皇族の結婚

 一内親王と一般男性との結婚が大きな話題になっている。最初、2人の記者会見によってこの話が公になった時には、なんと素晴らしい男性であろうかと、見ている側が恥ずかしくなるほどのもてはやしぶりだったが、男性の母親にからむ借金問題が明るみに出るや、一気に世間の目は冷たくなり、賛否両論、それが3年間も続いてきた。そしてこのたび、どうやら本当に結婚するということになるらしい。
 本来、男と女の関係に、人がとやかく口を挟むのは野暮というものであるが、なにしろ皇族である。「1人の女」というだけではさすがにすまない。結婚について世間がとやかく言うのも理解出来なくはない。

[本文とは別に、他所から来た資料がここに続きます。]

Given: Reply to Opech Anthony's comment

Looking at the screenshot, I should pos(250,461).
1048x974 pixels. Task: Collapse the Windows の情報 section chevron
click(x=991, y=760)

 しかし、内親王は結婚すれば皇族ではなくなる。しかも、今回の結婚は国民だけでなく、身内にも納得できないとする人がいるからか、儀式の類は一切なし、一時金も辞退ということで、「駆け落ち」と評する人も少なくない。その通りであろう。この際、勘当と同様、公式行事にも一切顔を出させないことにすれば、その後、マスコミが興味半分で追ったりしない限り、男が表立った場所に顔を見せることもなく、皇族としての品格がどうのという話にもならない。ならば、この結婚が上手くいこうが行くまいが、本人たちが納得するようにやらせればいいではないか、いや、それしかないだろうと思う。暇な人たちが、よその男と女の話に、ああだこうだとご託を並べるのはよろしくない。
 気が滅入ってくるのは、秋篠宮家の長男の結婚である。相手を見つけることは困難を極めるであろう。皇族など見かけはよいが、籠の中の鳥。自由は一切ない。いくら窮屈で退屈でも、離婚することも難しい。職務の性質上、際だった品性も知性も求められ、こんな生活に耐えられる人なら誰でもいい、ともいかない。また、平安の世ならともかく、今や、自分の出世のために娘を宮中に入れたいなどと考えている親がいるはずもない。そもそも、娘が天皇家に嫁いだからといって、親が利益を得たりすることはないであろう。むしろ、后の親としての責任と制約とが発生し、生活は不自由になるばかりである。
 誤解されたくないのだが、私は皇室の存在にあまり否定的ではない。今の天皇上皇については、むしろ深い敬愛の念を抱いていると言ってよい(→参考記事1参考記事2)。一方で、天皇家が政治家に利用されることに対する懸念は常に持っているし、あまりにも世間一般とかけ離れた生活を強要されている皇族に対して、同情の念も強い。また、これだけ皇族が細ってきているのに、そして、歴史上の前例さえあるのに、女性は天皇になるべからずなどと勝手なことを言う人がいるのも不愉快な話である。
 今回の皇女「駆け落ち」事件は、そんな皇室に関する理不尽な現状が生み出した必然的な出来事にも見える。これでまた皇族が1人減る。どこまで行けば、政治家たちは皇室のあり方を、自分にとっての理想(決めつけ、思い込み、先入観)の押しつけではなく、柔軟に考えることができるようになるのであろうか?